Nature and History Guiding

Rakiura/Stewart Island is as far south in the Pacific region as scheduled travel services will allow. Regular ferry and flight services from South Island mean that we are not as isolated as it may appear.

Inhabited by Māori from the 13th century onwards, the island was appreciated as a bountiful source of food and raw materials. In particular the harvesting of tītī (sooty shearwater) chicks was at that time, and remains so to this day, an important food gathering activity for Rakiura Māori.

Since the arrival of Europeans in the early 19th century the island has supported several industries and attracted settlers of various nationalities. Americans, Shetland Islanders, Norwegians, Scots and others have given the island’s place names and surnames a multicultural flavour.

At different times settlers here have been employed in a wide range of economic activity – sealing, whaling, shipbuilding, sawmilling, farming and fishing are regarded as the traditional industries of Stewart Island’s past. Today it is the service industry, especially associated with tourism, or work associated with the administration of the Conservation Estate, or commercial fishing and fish-farming which employs most townsfolk.

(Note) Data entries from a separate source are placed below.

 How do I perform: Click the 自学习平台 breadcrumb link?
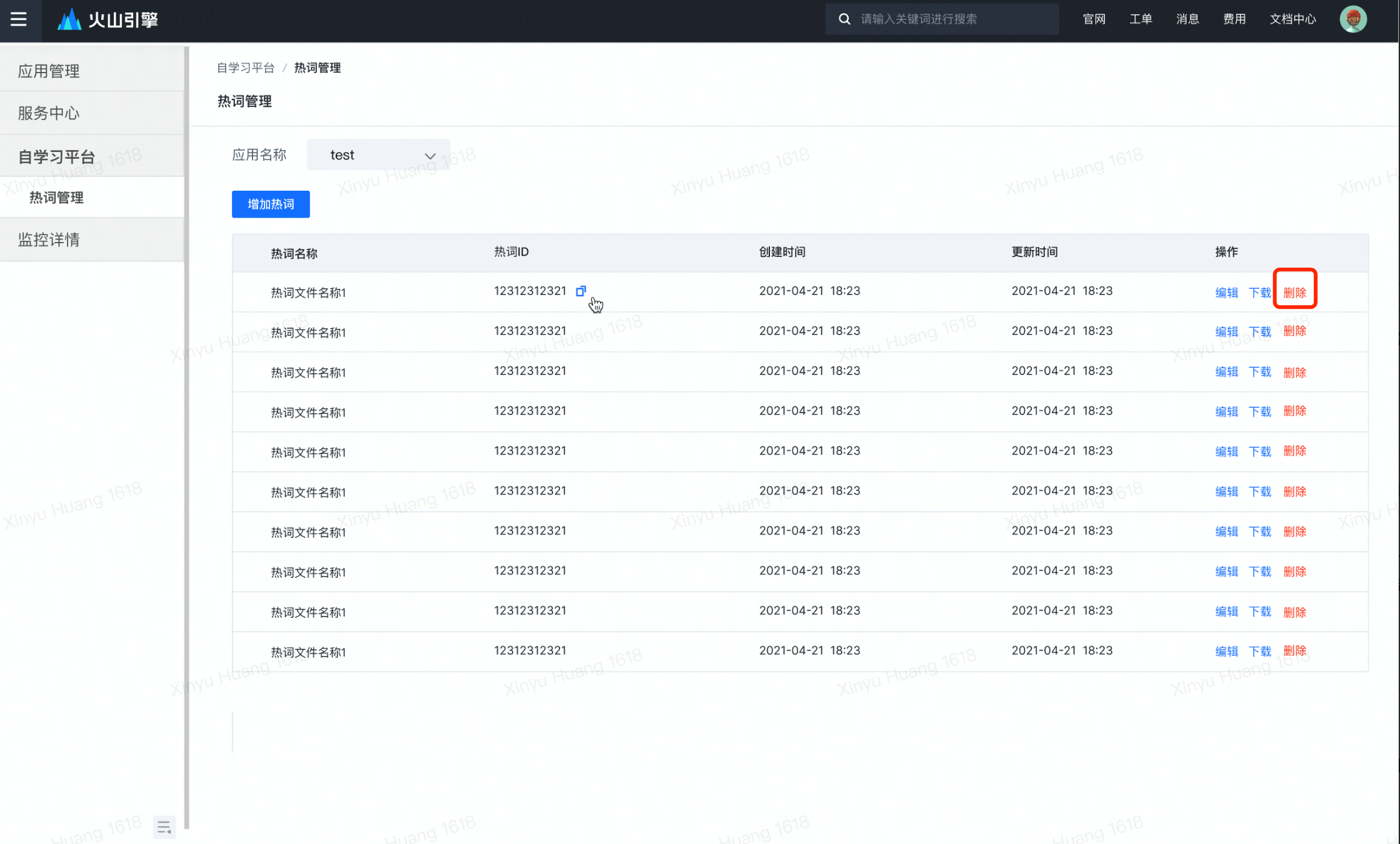(x=246, y=68)
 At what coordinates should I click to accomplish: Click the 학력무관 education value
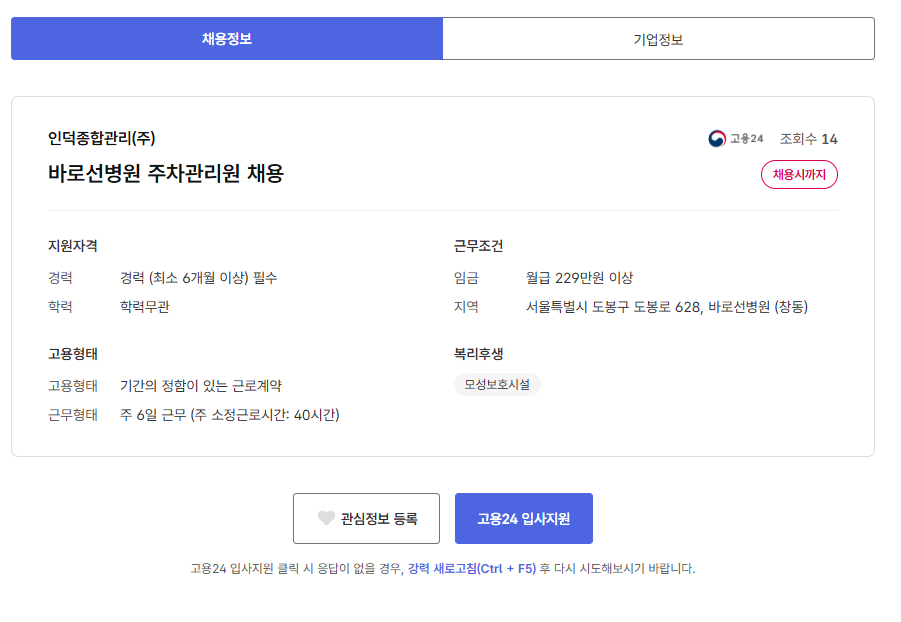pos(145,307)
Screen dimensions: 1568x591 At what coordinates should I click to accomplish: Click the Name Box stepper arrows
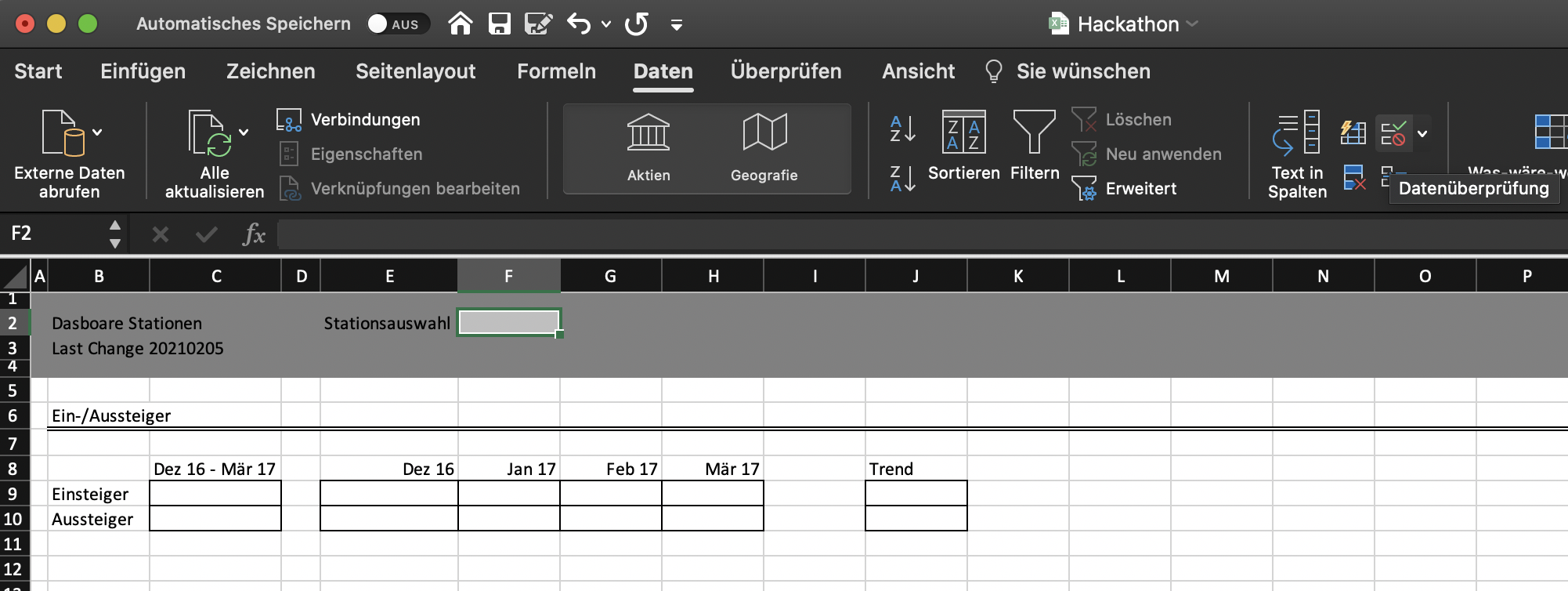pyautogui.click(x=115, y=234)
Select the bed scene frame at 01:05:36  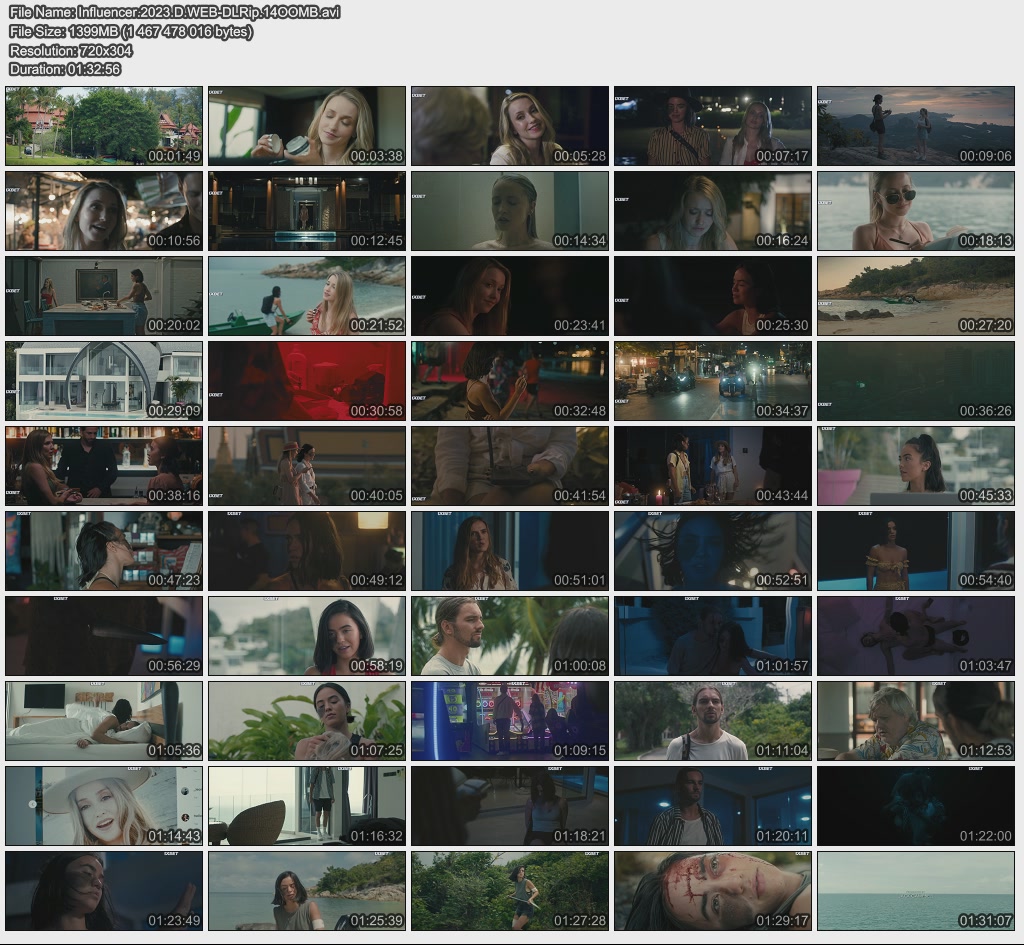pyautogui.click(x=104, y=721)
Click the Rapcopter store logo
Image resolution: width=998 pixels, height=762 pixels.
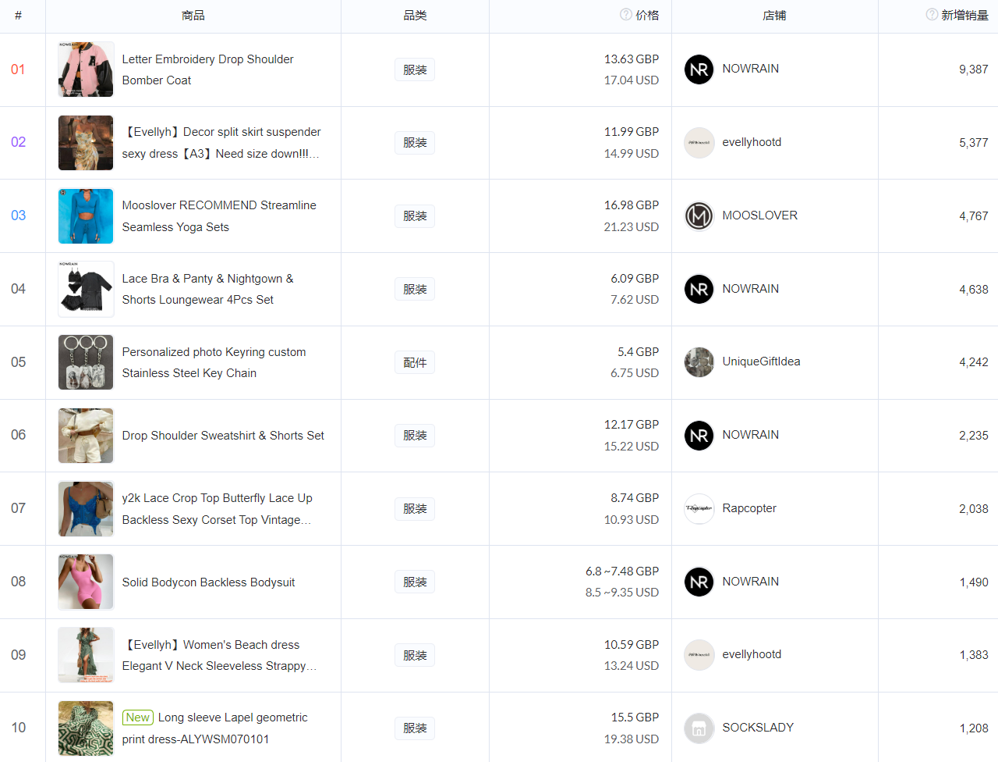[699, 508]
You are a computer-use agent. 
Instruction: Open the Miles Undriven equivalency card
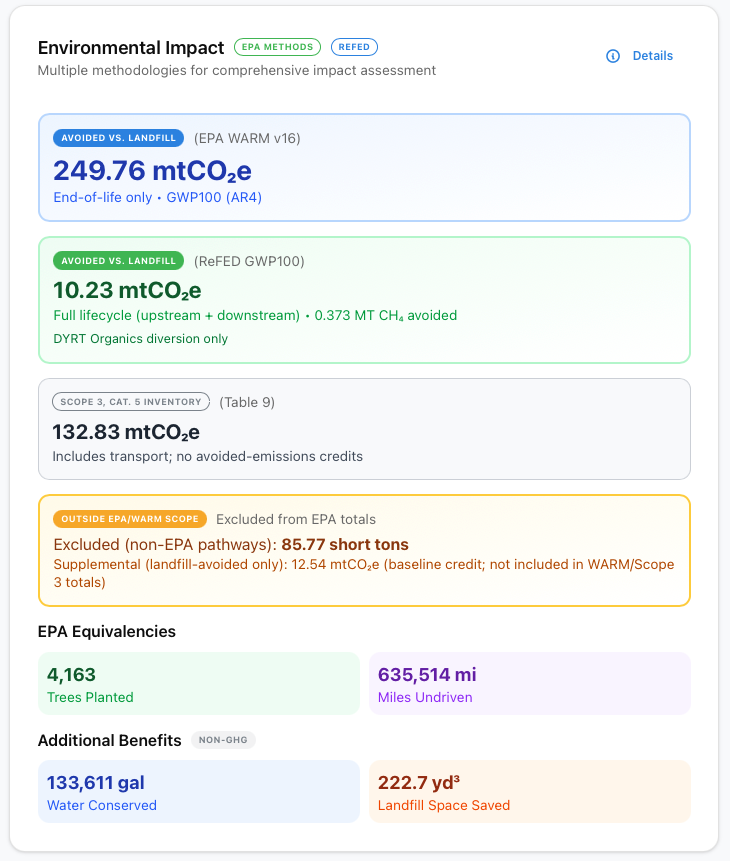click(x=529, y=683)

Scattered small settlements have existed at various times on Stewart Island but today all people live in the settlement around Halfmoon Bay or in the bays of the immediate vicinity. All that remains of the previous settlements is the odd moss covered foundation, rusty propeller blades or tell-tale piles of ashes and pieces of broken crockery.

The human imprint on Stewart Island is minimal. The intense morning and evening bird chorus can still be enjoyed in town and within minutes of your comfortable accommodation you can be walking within pristine rainforest. Birds common in town are regarded as rare birds elsewhere in New Zealand.

Whether you are captivated by the breathtaking landscapes, the intertidal pools of crystal clear waters, the trees or birds, or mini-ecosystem of mosses, ferns and lichens, Stewart Island is a “must see” for anyone wanting to see New Zealand much as it was before human settlement.